Chapter Eighty Two. A Slow Retreat: in the Arcade

Their report spread consternation among the crew. Trevannion, incredulous of the existence of such bloodthirsty savages as Munday represented the Muras to be, was disposed to treat it as an exaggeration. The young Paraense, who, when in his father’s house, had met many of the up-river traders, and heard them conversing on this very theme, was able to endorse what the Mundurucú said. It was well-known to the traders that there were tribes of wild Indians inhabiting the Gapo lands, who during the season of the inundation made their home among the tree-tops, – that some of these were cannibals, and all of them savages of a most ferocious type, with whom an encounter in their native wilds, by any party not strong enough to resist them, might prove both dangerous and deadly.

There was no time to argue; and without further opposition the ex-miner himself sprang to one of the paddles, the tapuyo taking the other. They had no idea of going back across the lagoa. To have proceeded in that direction would have been to court discovery. With such slow progress as theirs, a mile would be about all they could make before daybreak; and, out on the open water, their craft would be distinguishable at three times that distance. The course counselled by the tapuyo was to keep at first parallel to the line of the trees; and then enter among these as soon as the dawn began.

As the party retreated, not two, but ten fires were seen gleaming among the trees, filling the forest with their bright coruscation. The tapuyo explained that each new light denoted the uprising of a fresh family, until the whole malocca was astir. The fires were kindled to cook the breakfast of the Indians. Notwithstanding this domestic design, our adventurers looked back upon them with feelings of apprehension; for they were not without fears that, roasted over those very fires, they might furnish the savages with the material for a cannibal repast!

To all appearance never did the ceiba go slower, – never lie so dull upon the water. Despite the vigorous straining of strong arms, it scarcely seemed to move. The sail was of no service, as there was not a breath of air, but was rather an obstruction; and, seeing this, Mozey let loose the halyards and gently lowered it.

They had hardly made half a mile from the point of starting, when they saw the dawn just appearing above the tops of the trees. They were upon the equator itself, where between dawn and daylight there is but a short interval of time. Knowing this, the craft was turned half round, and pulled towards a place of concealment. As they moved on to make it, they could see the sunlight stealing over the surface of the water, and the fires becoming paler at its approach. In ten minutes more, daylight would be upon them!
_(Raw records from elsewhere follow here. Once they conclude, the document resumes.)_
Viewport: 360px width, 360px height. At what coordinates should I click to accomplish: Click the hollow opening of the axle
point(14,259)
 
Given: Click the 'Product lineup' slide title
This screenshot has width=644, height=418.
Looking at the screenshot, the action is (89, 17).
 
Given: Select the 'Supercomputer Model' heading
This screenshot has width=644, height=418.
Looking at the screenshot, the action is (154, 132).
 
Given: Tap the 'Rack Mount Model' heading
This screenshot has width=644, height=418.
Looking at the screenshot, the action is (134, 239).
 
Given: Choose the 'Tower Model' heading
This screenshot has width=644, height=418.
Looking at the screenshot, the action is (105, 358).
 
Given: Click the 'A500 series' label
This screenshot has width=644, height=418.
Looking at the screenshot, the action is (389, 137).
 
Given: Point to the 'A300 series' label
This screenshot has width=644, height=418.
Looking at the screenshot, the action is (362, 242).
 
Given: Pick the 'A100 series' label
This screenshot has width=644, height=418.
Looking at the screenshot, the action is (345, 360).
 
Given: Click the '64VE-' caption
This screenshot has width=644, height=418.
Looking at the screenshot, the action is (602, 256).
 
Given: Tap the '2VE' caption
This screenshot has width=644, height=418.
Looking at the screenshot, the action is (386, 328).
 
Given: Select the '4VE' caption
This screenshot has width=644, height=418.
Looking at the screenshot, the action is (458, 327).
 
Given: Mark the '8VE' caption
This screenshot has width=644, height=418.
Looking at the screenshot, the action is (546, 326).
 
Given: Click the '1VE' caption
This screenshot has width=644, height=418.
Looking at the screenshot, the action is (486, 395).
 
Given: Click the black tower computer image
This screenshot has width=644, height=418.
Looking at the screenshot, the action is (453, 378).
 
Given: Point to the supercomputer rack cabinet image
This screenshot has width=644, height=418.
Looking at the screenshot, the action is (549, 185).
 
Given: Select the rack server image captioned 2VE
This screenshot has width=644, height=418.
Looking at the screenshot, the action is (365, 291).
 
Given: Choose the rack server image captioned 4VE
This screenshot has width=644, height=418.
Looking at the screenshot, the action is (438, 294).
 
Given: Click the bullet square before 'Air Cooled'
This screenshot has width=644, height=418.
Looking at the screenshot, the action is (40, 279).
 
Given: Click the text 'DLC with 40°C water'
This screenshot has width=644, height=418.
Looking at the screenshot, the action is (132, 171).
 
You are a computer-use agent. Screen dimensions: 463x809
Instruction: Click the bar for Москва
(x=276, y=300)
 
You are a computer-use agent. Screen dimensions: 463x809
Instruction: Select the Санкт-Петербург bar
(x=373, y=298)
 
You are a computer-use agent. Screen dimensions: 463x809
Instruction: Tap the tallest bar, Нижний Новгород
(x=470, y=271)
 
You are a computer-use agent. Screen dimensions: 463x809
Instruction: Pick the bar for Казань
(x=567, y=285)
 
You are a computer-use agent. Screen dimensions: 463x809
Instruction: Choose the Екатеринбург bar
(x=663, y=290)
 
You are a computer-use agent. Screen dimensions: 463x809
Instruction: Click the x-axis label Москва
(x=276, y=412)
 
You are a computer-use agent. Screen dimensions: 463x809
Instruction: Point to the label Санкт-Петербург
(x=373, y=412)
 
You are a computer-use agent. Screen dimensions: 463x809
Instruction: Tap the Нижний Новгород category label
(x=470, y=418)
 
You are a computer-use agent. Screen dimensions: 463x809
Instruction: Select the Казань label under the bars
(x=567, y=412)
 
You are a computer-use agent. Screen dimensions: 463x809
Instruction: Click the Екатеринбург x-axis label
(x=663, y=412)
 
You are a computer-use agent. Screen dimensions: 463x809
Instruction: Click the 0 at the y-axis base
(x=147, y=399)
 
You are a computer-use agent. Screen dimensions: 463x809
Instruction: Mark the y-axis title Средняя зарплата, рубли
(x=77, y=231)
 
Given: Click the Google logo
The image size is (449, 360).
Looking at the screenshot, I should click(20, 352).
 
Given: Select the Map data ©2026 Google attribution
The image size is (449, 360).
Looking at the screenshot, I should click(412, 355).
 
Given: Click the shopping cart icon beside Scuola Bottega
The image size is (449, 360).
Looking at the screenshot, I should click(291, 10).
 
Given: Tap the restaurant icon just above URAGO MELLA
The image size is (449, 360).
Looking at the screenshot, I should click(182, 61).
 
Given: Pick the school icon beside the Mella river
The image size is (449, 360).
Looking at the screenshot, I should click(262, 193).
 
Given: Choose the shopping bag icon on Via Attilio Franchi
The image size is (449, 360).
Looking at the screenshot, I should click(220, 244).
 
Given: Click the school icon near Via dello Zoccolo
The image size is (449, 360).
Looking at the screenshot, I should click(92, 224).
It was now a struggle against time, – a trial of speed between the ceiba and the sun, – both slowly approaching a critical point in their course. Trevannion and the tapuyo plied the paddles as men rowing for their lives and the lives of others dear to them. They almost felt as if the sun favoured them; for he not only seemed to suspend his rising, but to sink back in his course. Perhaps it was only the shadow of the trees, under which they had now entered. At all events, they were in the midst of obscurity, propelling the dead-wood into the embouchure of an igarápe, overshadowed with drooping trees, that, like a dark cavern, promised them a hiding-place.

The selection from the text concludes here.